To be done:
1. Retype the share sale section of the agreement from "(a) Sellers will" to "the PGPSI Note.".
2. Answer these questions from the share sale section of the agreement:
(a) Who will sell and transfer the Shares to Buyer?
(b) Who will sell and assign the PGPSI Note?
(c) At what point will these sales take place?
==== Document
2.   SALE AND TRANSFER OF SHARES; PGPSI NOTE PURCHASE; CLOSING;
OTHER AGREEMENTS

     2.1   SHARES AND PGPSI NOTE

     Subject to the terms and conditions of this Agreement, at the
Closing:

           (a) Sellers will sell and transfer the Shares to Buyer,
     and Buyer will purchase the Shares from Sellers; and

           (b) PGL will sell and assign the PGPSI Note to Buyer or
     a designee of Buyer and Buyer will purchase or cause a
     designee of Buyer to purchase the PGPSI Note.
========
==== Supplied data
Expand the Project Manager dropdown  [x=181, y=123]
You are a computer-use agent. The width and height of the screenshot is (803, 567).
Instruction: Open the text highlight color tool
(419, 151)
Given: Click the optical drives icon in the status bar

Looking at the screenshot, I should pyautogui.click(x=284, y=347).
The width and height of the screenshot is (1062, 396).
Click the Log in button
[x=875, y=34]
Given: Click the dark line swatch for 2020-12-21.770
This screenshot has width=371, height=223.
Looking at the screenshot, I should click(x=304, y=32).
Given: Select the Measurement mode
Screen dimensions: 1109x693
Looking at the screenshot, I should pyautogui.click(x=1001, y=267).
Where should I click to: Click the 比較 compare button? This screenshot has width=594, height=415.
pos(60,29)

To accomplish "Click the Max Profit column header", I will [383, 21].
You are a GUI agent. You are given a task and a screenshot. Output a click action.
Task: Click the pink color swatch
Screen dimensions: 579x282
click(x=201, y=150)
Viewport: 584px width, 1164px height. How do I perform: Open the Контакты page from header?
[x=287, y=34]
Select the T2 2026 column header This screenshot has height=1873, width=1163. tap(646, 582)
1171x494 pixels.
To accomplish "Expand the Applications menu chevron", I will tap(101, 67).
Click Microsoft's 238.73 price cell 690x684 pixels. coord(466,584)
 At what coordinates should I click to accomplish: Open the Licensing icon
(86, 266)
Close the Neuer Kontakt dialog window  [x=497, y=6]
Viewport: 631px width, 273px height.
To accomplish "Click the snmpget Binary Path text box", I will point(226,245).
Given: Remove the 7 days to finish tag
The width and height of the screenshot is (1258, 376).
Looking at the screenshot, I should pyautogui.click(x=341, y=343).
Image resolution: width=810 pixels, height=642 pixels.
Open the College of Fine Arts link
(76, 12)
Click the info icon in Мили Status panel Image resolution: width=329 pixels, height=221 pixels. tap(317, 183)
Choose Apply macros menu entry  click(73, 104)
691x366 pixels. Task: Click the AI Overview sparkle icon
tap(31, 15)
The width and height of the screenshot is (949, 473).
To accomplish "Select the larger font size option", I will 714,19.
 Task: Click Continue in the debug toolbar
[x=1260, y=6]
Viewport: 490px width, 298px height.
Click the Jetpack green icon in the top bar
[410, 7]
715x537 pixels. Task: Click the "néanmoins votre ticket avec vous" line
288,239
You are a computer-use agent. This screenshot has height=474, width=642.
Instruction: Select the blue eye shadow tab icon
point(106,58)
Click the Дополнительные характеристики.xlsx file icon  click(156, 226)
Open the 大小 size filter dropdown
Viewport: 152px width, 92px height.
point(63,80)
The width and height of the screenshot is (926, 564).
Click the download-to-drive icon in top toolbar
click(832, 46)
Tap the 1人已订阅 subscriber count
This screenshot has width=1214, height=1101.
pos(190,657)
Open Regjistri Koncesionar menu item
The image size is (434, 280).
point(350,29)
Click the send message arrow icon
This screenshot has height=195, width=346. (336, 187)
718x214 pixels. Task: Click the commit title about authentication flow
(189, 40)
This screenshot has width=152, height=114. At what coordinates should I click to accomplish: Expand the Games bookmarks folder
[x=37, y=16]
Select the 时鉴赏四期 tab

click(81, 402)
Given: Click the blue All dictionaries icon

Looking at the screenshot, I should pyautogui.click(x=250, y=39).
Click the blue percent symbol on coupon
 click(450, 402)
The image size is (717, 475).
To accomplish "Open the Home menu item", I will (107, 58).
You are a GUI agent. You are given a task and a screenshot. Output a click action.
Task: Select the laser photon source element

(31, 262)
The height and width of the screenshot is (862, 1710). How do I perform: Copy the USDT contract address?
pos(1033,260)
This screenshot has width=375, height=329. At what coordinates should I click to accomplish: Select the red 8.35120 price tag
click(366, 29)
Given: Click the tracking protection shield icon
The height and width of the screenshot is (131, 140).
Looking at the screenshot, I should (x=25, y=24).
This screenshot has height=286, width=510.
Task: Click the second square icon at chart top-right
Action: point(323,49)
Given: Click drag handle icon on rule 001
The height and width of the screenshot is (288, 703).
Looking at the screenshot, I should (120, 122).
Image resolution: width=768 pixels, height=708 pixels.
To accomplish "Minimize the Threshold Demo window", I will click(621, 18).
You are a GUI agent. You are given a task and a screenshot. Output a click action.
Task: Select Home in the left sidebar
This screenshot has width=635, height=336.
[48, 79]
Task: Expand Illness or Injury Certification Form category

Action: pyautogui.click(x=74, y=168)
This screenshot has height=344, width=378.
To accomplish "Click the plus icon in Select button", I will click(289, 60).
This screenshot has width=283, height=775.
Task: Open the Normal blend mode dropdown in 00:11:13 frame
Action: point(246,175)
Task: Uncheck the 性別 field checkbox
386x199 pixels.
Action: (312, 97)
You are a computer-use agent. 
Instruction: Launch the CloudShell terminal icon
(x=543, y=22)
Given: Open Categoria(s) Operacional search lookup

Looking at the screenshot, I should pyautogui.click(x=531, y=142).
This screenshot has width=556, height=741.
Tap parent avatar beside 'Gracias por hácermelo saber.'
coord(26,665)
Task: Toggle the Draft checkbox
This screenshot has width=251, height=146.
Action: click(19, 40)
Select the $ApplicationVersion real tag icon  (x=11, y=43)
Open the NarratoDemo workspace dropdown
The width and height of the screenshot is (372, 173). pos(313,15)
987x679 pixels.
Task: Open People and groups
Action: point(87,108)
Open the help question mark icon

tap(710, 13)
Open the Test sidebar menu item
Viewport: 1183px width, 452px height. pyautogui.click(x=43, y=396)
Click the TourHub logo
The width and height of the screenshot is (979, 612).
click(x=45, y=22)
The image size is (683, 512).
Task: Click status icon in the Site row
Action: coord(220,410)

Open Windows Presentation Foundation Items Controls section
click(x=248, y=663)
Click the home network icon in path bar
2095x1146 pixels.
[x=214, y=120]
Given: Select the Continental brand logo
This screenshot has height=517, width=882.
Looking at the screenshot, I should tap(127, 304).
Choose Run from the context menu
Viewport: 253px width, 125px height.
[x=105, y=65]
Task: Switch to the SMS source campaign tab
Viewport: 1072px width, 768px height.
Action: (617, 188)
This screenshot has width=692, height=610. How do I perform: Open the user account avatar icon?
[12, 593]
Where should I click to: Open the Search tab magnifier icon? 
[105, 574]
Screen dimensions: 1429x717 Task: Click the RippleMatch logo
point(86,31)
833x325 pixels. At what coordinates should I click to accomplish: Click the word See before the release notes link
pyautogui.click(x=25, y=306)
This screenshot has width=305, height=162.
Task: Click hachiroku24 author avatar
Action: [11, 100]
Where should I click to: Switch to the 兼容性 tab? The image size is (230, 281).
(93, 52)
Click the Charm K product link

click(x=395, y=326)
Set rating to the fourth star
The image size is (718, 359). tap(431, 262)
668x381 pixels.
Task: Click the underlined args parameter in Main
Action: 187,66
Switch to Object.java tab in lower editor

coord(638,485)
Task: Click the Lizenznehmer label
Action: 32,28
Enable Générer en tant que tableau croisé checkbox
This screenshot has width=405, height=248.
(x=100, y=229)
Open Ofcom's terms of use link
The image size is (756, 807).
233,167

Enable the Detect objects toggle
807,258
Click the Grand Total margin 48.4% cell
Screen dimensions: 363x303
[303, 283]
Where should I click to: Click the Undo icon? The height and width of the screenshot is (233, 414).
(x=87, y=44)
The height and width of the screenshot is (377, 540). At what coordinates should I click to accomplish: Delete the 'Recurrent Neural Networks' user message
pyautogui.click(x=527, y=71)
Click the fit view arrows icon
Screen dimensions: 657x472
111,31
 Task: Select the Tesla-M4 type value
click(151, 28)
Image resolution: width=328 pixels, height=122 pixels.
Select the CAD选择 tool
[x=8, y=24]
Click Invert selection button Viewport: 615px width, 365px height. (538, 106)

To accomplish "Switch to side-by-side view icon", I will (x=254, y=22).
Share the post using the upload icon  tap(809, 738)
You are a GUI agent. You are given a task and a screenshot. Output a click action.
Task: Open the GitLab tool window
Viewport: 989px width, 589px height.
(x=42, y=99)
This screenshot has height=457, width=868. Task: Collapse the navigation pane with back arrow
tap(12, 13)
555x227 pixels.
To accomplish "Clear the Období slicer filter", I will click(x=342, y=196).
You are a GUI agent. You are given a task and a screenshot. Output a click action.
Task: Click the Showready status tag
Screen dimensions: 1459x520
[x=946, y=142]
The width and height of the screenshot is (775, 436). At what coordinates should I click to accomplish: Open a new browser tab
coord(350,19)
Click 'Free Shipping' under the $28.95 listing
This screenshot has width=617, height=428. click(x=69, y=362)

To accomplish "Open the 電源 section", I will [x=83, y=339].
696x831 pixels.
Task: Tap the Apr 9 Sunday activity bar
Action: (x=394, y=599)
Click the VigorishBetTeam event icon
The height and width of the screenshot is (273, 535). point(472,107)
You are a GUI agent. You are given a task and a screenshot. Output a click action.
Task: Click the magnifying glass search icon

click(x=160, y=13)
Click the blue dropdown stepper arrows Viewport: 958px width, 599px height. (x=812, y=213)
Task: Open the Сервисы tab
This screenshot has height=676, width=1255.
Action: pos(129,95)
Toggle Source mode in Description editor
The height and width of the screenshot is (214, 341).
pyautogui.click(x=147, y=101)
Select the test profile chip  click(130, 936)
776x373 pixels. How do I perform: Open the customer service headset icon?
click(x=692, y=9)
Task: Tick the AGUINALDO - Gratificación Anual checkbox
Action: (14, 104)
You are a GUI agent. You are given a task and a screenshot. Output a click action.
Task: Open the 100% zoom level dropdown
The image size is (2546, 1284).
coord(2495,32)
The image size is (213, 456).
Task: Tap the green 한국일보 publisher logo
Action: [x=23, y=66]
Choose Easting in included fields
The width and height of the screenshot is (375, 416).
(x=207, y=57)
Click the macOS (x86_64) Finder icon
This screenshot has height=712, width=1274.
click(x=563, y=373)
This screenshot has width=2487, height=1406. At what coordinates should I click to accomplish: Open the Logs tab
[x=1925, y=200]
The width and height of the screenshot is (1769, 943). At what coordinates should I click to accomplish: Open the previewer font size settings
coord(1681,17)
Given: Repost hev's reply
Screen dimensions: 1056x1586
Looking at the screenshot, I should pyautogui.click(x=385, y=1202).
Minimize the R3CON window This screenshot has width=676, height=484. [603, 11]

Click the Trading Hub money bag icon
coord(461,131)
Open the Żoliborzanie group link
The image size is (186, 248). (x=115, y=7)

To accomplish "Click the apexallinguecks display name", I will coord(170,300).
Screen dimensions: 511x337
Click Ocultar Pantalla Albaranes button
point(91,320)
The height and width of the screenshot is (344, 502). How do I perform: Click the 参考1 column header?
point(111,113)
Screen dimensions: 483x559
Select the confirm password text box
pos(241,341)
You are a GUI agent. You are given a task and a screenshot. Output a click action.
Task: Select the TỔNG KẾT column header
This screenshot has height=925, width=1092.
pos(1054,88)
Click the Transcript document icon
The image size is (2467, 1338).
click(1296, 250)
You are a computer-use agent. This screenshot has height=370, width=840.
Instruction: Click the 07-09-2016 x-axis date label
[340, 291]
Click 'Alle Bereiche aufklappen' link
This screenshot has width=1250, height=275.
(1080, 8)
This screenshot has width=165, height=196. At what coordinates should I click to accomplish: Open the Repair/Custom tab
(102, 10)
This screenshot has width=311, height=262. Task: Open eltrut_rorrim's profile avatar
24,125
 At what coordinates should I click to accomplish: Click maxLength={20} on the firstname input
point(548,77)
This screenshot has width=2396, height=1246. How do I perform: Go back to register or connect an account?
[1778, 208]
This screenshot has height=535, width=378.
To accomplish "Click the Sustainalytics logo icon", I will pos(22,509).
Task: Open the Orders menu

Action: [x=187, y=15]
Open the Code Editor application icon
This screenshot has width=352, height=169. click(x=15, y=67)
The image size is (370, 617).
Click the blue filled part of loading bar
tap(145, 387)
========
Solutions by task:
1.
(a) Sellers will sell and transfer the Shares to Buyer,
     and Buyer will purchase the Shares from Sellers; and

           (b) PGL will sell and assign the PGPSI Note to Buyer or
     a designee of Buyer and Buyer will purchase or cause a
     designee of Buyer to purchase the PGPSI Note.

2.
(a) Sellers
(b) PGL
(c) At the Closing